SOURCE MATERIAL:

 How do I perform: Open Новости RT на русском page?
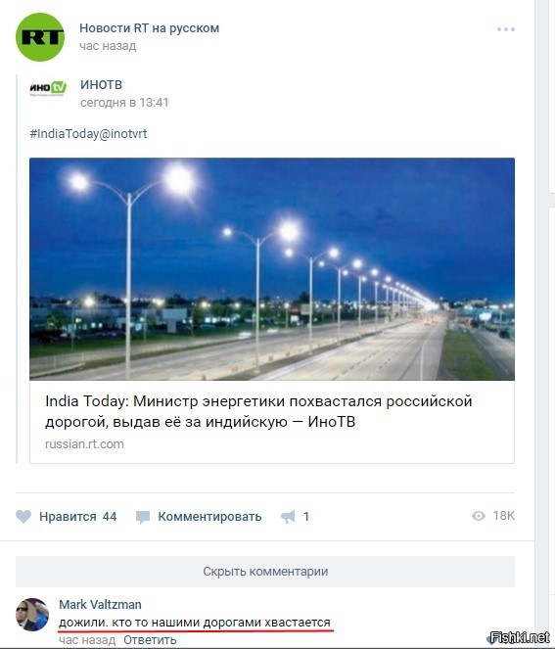click(x=150, y=28)
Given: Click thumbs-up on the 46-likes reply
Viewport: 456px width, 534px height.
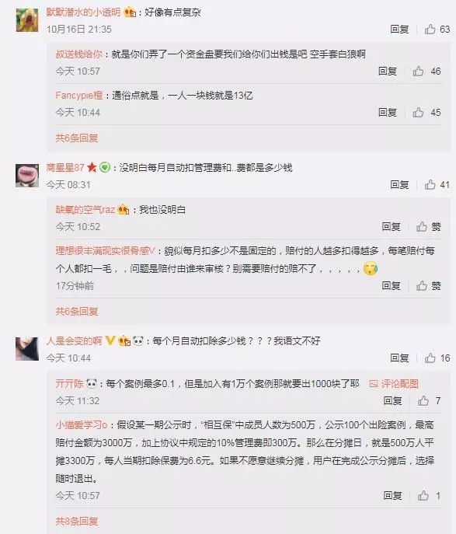Looking at the screenshot, I should pos(418,72).
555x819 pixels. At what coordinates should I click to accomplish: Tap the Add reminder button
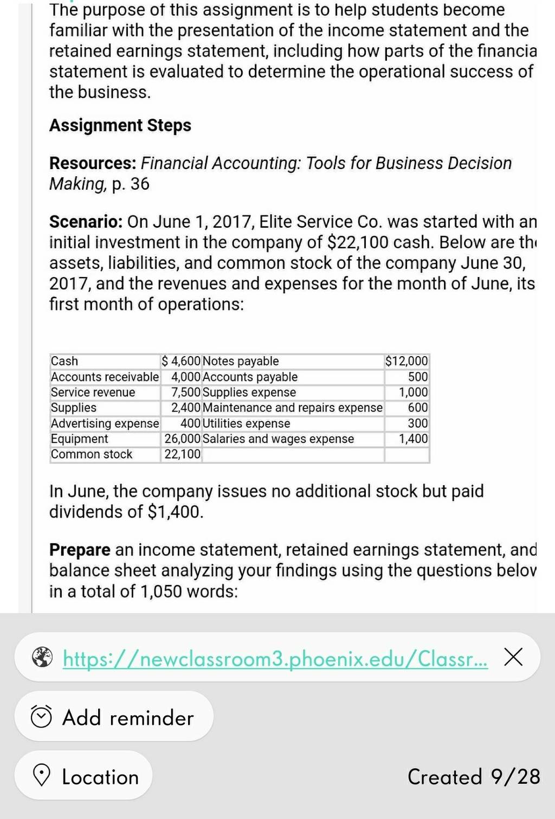114,717
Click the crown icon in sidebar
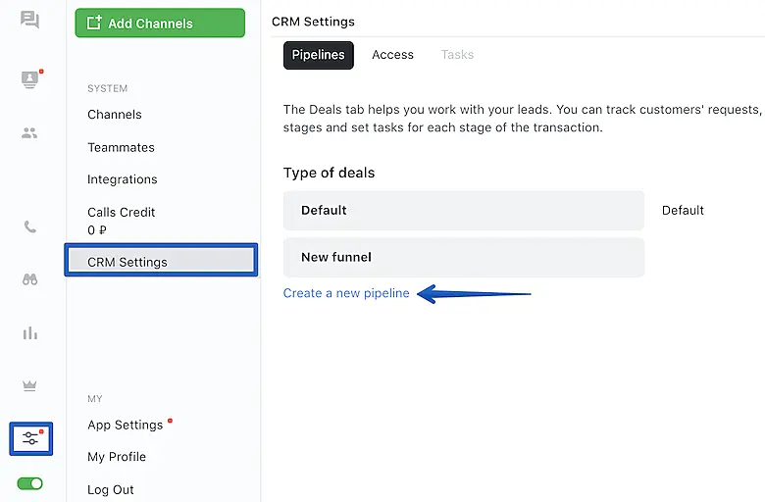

ACTION ITEM: Print each line of the material above exactly, with the pictures removed from your copy.

TASK RESPONSE:
 How do I perform: Open Новости RT на русском page?
click(x=150, y=28)
Given: Click thumbs-up on the 46-likes reply
Viewport: 456px width, 534px height.
Looking at the screenshot, I should pos(418,72).
555x819 pixels. At what coordinates should I click to accomplish: Tap the Add reminder button
114,717
Click the crown icon in sidebar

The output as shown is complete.